Recordarán también que la ubicación del ATC, el almacén de residuos nucleares, en Villar de Cañas no se ha visto acompañada de espectaculares muestras de resistencia popular. La simple apelación a la pertinaz crisis económica que estamos padeciendo, al número de trabajos que va a crear y a la lluvia de millones de euros que traerá cada año al pueblo y las perspectivas de crecimiento para la comarca han sido más que suficientes para no ya aceptar el proyecto, sino desearlo ardientemente como agua de mayo.


Y, finalmente, todos hemos escuchado a algún representante de la CEOE, del Partido Popular o del Gobierno de la Nación, especialmente la ministra de Empleo y Seguridad Social, sra. Báñez García, decir que la huelga general, convocada para el 29 del corriente, no tiene sentido porque no creará ningún puesto de trabajo y es lo que peor le viene al país. Ya lo sabemos. Es una perogrullada. Nadie ha dicho lo contrario. Hasta donde yo sé, nadie conoce que entre los efectos de la huelga general se encuentre el de la creación de empleo -¡qué fácil sería resolver el problema del paro, entonces!- y hay un gran debate acerca de los efectos de las huelgas generales (véase artículo de Carlos Mulas Granados en Economía para el 99%). Pero, he aquí el quid de la cuestión, se trata de un derecho ciudadano que puede ejercerse sin más limitaciones que las que contempla el Real Decreto-Ley 17/1977 y aun así, al socaire de esas sesudas críticas, parece que se quiere limitar. Se pretende desactivar la huelga para no provocar un mayor descalabro al país y detrás de todo ello se encuentra la criminalización de quien sí secunde la huelga debido a su comportamiento antipatriótico e irresponsable ante las insostenibles cifras económicas que presenta nuestro país.

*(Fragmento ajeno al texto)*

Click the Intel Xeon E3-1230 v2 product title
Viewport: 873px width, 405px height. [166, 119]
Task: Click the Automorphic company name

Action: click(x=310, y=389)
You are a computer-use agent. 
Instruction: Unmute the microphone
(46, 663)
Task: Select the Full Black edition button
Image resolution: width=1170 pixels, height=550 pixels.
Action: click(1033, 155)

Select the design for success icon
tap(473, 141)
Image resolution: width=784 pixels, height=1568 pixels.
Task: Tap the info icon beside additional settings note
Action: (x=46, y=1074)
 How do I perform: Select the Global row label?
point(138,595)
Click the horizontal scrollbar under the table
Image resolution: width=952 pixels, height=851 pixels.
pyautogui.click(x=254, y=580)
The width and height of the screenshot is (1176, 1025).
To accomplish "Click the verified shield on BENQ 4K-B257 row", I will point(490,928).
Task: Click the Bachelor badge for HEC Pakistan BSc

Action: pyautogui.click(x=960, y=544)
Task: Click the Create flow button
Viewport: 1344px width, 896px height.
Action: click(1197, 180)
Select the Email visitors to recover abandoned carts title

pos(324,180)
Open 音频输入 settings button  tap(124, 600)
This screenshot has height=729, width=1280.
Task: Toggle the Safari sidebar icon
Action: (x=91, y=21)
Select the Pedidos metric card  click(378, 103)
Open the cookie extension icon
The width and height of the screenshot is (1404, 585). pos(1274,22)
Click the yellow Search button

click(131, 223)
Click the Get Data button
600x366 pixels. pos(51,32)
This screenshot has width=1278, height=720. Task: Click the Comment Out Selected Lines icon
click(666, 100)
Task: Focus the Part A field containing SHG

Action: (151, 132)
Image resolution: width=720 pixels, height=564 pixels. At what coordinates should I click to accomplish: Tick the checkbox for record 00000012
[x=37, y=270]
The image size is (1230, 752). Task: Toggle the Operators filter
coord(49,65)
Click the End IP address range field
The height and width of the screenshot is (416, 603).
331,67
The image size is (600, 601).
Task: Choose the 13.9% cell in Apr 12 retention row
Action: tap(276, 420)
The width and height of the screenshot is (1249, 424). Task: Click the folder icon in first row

Pues bien, la economía, su lenguaje y sus cifras lo inundan todo. Parece evidente que estamos sometidos al imperio de la economía y, desde mi humilde punto de vista, ello puede ser peligroso en lo que se refiere al ejercicio de los derechos y libertades fundamentales, a la participación ciudadana en los asuntos públicos y, en definitiva, en la calidad de la propia democracia. Puede ser que, en este contexto de tanta tribulación y sufrimiento general en España, haya llegado el momento de recuperar la cordura y de volver a llamar a las cosas por su nombre.